→ DATA TO USE:
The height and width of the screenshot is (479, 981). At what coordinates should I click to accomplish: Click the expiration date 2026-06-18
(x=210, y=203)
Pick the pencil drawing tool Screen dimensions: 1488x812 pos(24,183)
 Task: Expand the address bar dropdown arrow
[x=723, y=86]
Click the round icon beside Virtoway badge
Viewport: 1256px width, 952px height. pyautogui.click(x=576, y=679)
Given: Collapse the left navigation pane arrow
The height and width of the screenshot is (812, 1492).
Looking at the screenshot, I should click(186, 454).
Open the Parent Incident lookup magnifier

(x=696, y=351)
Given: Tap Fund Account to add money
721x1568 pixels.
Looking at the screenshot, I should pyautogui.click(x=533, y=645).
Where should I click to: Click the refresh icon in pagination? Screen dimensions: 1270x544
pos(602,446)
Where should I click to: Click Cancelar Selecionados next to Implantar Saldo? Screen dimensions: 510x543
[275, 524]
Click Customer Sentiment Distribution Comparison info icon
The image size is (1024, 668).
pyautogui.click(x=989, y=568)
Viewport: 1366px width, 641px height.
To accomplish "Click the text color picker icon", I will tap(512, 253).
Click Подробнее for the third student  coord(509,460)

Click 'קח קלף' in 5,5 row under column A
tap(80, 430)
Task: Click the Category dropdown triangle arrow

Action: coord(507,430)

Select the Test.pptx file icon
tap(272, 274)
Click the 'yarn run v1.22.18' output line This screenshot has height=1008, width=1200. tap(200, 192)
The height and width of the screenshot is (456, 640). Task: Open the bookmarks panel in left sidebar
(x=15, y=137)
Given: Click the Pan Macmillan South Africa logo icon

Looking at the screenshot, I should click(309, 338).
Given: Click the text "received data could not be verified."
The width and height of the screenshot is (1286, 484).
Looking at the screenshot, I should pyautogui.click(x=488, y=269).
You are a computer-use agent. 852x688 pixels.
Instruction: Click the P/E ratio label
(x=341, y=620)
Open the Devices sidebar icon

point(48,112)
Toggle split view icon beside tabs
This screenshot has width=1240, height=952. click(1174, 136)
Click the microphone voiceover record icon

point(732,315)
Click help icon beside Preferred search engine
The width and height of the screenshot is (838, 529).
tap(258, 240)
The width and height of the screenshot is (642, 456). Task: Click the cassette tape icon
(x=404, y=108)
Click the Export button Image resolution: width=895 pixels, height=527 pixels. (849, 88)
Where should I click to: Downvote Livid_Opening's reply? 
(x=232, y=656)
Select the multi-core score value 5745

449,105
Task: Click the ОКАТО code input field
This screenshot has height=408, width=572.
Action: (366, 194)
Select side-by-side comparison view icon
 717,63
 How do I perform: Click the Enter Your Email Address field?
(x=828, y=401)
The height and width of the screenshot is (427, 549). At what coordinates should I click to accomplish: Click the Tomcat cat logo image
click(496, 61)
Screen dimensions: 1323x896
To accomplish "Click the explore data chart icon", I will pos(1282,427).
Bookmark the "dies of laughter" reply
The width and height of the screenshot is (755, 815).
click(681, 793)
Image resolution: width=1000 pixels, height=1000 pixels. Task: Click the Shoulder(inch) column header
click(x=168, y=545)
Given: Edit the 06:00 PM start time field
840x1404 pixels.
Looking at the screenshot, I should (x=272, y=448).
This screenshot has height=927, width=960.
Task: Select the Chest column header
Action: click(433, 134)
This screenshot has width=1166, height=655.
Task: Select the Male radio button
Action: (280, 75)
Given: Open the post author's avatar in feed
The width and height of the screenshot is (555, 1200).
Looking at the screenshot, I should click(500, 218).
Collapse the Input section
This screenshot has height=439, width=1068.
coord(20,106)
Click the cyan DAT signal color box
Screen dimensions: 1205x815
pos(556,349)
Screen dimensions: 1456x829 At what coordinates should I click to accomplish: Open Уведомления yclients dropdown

→ TASK OBJECTIVE: Among the entries, how many lines include the word "text"? Answer with only the number.

→ TASK OUTPUT: 2